Americans have been living beyond our means, and we should have recognized that fact the moment we saw those glass Voss water bottles. But we can recover from our misbehavior through a little austerity, like having only one house -- perhaps one NBA players couldn’t play chicken in. More than the mistakes made along the way, however, I fear the overreaction to them, a lesson I learned from chief economist Wyle E. Coyote.

So let’s not stop the short-selling of financial stocks -- the only brake on overindulgence -- as Paulson did last week. Let’s not strip Congress of yet another power by giving the Treasury secretary the right to decide where to dole out a large portion of our budget. Let’s not encourage more risky loans by making profits private and losses public. And let’s not create some bastardized form of communism in which the new rule is, “From each according to his ability, to each according to the size of the investment bank he owns shares in.”

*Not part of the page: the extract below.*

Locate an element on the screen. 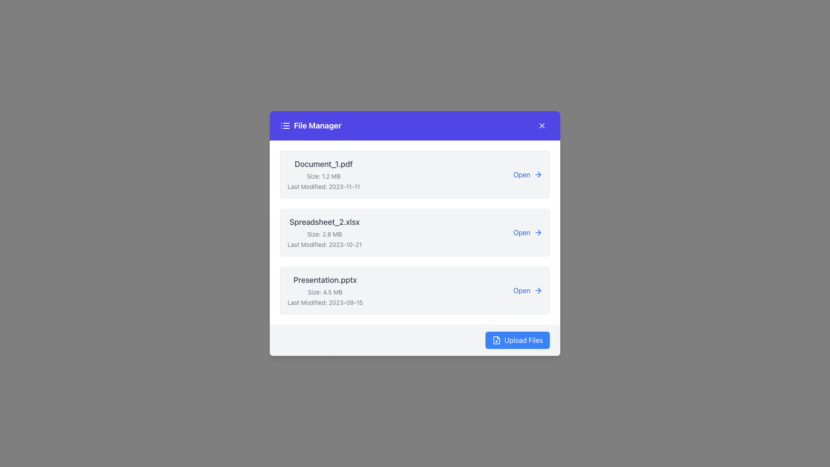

And if we really are going to give money to the rich, let’s at least follow the rules we demand other countries adopt when the International Monetary Fund bails them out: slash spending, balance budgets and eliminate trade restrictions and subsidies. We also sometimes force them to come here and clean our houses, do our gardening and watch our kids. I foresee a not-too-distant future when Chinese guys complain about how every time their cheap Google phone breaks, they can’t understand the tech-support guy because his Mandarin has a thick Minnesotan accent.

More than 100 of the nation’s top economists -- from the left and right as well as other countries -- signed a letter to Congress warning it not to let Paulson have his way. We can’t panic at a dropping Dow Jones industrial average, rising interest rates or companies going under; capitalism means that our over-excitement will lead to some down years after a lot of good ones. But the best economic system is still one in which $700 billion of decisions are spread among all of us, not one guy who used to run Goldman Sachs and who, just this summer, said that the economy was fine.

We’ve got a basically sound banking system that got a little under-regulated during the Clinton administration. We just have some unsound banks that I hope will be replaced by ones with much more exciting names, such as Citi :) or the Bank of OMG. This recession is going to be ugly no matter what we do. Which is why I suggest doing nothing.